Pershing Wasn’t the Only Missourian

Depending on your country, yesterday was either Veterans Day, Armistice Day, or Remembrance Day.  These holidays originated as ways to honor the memory of those who died during World War I.  November 11 was chosen because that was the day the war’s armistice was signed (in the fifth hour) and the hostilities ended (in the eleventh hour).  In honor of these veterans, today’s post will look at a small segment of those who served.

In high school history, every student learns that John J. “Black Jack” Pershing led the American Expeditionary Force in World War I.  Pershing was born near Laclede, Missouri the year before the Civil War began (1860).  In 1882, he left Missouri to study at West Point. He would go on to serve our country in the Indian Wars and the Spanish-American War before leading the Mexican Expedition against Pancho Villa.  In 1917, Pershing would train and lead nearly two million young Americans into European battlefields.  An unknown number of these young men were fellow Missourians.

General John J. Pershing

General John J. Pershing; from the Library of Congress

One of these young Missourians was Frank Buckles, originally of Bethany, Missouri.  Buckles became famous for his role later in life.   The former Great War ambulance driver, who was stationed in France, passed away in 2011 at the age of 110.  Until his death, he was the only World War I survivor in the United States and one of two left worldwide (the last, Florence Green of Britain, passed away earlier this year).  Another young Missourian was the future president and then field artillery captain Harry S. Truman.

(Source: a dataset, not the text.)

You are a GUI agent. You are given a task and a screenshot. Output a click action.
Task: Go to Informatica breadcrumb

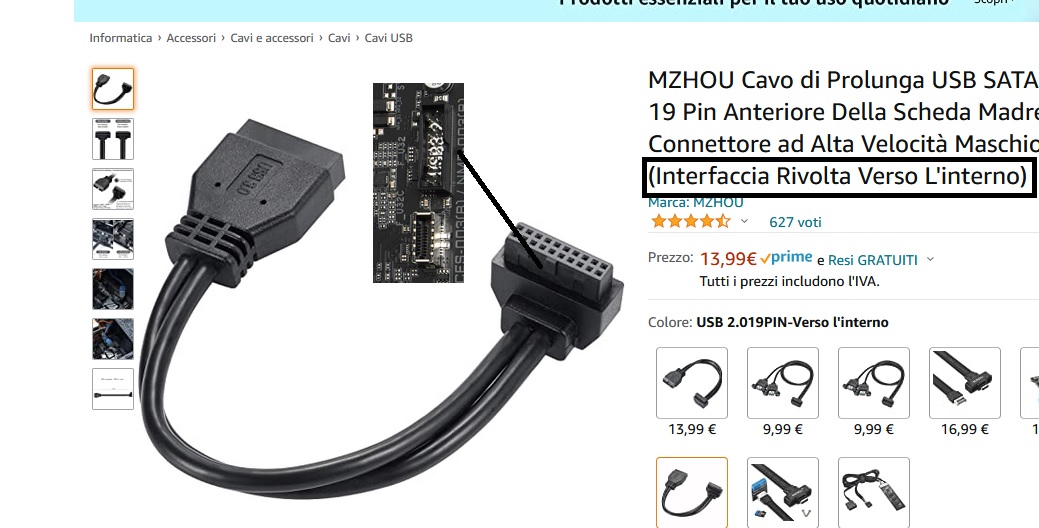click(x=121, y=38)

However, Pershing, Buckles, and Truman were not the majority.  Many Missouri soldiers never laid claim to fame, then or later.  They were common men struggling to survive in combat or serving in supportive roles.  For too long, these men have been forgotten to all but to their families and some dedicated researchers.  That is changing.  Several institutions, including the Missouri History Museum, The State Historical Society of Missouri, and The National World War I Museum, are beginning a digitization project that will document the lives of these men.

One individual to be documented is Royal Bauer of St. Louis, Missouri.  He served as a naval yeoman.  While he never saw combat, his diary tells the story of his training, the naval operations off the French coast, and the war’s aftermath, including the Spanish Flu epidemic.  In all, the diary covers nearly twenty-nine months; its last entry was from October, 1919.

Another is Ward Schrantz.  The native of Carthage, Missouri first served with Pershing during the campaign against Pancho Villa.  During World War I, Schrantz captained a machine gun battalion originally known as the Carthage Light Guard.  Schrantz and his unit served in the St. Mihiel offensive, saw service in the Muese-Argonne region, and concluded their service at Verdun.  In the interwar years, he worked at a journalist in Carthage.  He would again see service in World War II as a colonel in charge of troop transports.

Additionally, there were those who served in supportive roles.  George Creel, a muckraker, served as the chairman of the Committee on Public Information.  During his committee’s twenty-eight month lifespan, he worked to create and censor media, including posters, to educate Americans about the Great War.  Creel was born in Layffette County, Missouri in 1876 and wrote for two Kansas City newspapers during his career.

The stories of these men and others will soon be added to the Over There: Missouri and the Great War digitization project through their documents, photographs, and other media.  While the project’s digital library is not yet available, the plan is to have the material ready for the war’s centennial anniversary in 2014.  In the meantime, you can follow the project’s blog, Missouri Over There:  Exploring Missouri’s Role in WWI, or like their Facebook page to read the complete stories of the men I mentioned, learn interesting facts, and keep up-to-date with the project’s progress.  Additionally, if any member of the general public has photos or documents you would like added to the project , you can contact the project staff.  They just need to borrow and scan the items.

To conclude, I was delighted to be asked by a fellow former SHS intern to highlight this project.  I wish the staff much luck in completing the project and I look forward to perusing the finished project.